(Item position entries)
....

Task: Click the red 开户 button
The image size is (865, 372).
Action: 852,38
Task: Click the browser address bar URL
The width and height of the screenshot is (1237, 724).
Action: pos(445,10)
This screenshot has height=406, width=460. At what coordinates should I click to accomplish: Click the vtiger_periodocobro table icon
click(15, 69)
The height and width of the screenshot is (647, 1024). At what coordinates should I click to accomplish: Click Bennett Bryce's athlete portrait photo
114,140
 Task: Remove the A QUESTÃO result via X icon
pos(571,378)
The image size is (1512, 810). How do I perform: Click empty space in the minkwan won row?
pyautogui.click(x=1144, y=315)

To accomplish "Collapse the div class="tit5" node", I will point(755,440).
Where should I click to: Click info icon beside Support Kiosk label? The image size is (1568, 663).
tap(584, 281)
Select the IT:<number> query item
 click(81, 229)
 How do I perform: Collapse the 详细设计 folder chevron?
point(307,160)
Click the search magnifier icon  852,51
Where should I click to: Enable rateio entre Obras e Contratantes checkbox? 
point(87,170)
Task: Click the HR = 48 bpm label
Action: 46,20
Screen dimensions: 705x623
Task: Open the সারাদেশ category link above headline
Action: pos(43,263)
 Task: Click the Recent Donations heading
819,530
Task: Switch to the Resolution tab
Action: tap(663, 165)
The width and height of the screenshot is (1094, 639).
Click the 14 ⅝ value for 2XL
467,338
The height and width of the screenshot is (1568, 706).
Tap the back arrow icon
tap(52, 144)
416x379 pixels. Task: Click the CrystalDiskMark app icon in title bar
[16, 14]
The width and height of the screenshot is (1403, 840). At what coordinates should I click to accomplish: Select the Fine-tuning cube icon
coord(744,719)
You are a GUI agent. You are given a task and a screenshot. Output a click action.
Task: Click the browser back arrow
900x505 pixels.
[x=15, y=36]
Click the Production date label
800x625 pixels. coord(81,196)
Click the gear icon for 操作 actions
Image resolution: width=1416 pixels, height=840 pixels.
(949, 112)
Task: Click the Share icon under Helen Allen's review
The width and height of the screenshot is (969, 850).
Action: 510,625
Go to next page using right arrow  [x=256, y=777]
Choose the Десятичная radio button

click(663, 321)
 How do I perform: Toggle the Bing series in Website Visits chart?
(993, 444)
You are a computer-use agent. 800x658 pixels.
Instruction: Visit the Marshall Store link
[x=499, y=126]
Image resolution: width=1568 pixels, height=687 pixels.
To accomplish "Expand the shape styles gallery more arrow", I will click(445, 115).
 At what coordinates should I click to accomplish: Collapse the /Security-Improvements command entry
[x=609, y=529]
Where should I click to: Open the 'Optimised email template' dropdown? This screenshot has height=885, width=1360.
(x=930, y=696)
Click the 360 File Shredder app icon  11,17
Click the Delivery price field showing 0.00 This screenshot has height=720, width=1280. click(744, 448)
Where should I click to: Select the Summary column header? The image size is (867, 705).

....

Written instruction: Lay out the lines of the entries from the one containing "You are a computer-use agent. 800x658 pixels." through the end of the entries, inclusive, as a Markdown table with the columns Row and Line, numbering each line in Row and leaving out any blank lines.

Output below:
| Row | Line |
|---|---|
| 1 | You are a computer-use agent. 800x658 pixels. |
| 2 | Instruction: Visit the Marshall Store link |
| 3 | [x=499, y=126] |
| 4 | Image resolution: width=1568 pixels, height=687 pixels. |
| 5 | To accomplish "Expand the shape styles gallery more arrow", I will click(445, 115). |
| 6 |  At what coordinates should I click to accomplish: Collapse the /Security-Improvements command entry |
| 7 | [x=609, y=529] |
| 8 | Where should I click to: Open the 'Optimised email template' dropdown? This screenshot has height=885, width=1360. |
| 9 | (x=930, y=696) |
| 10 | Click the 360 File Shredder app icon  11,17 |
| 11 | Click the Delivery price field showing 0.00 This screenshot has height=720, width=1280. click(744, 448) |
| 12 | Where should I click to: Select the Summary column header? The image size is (867, 705). |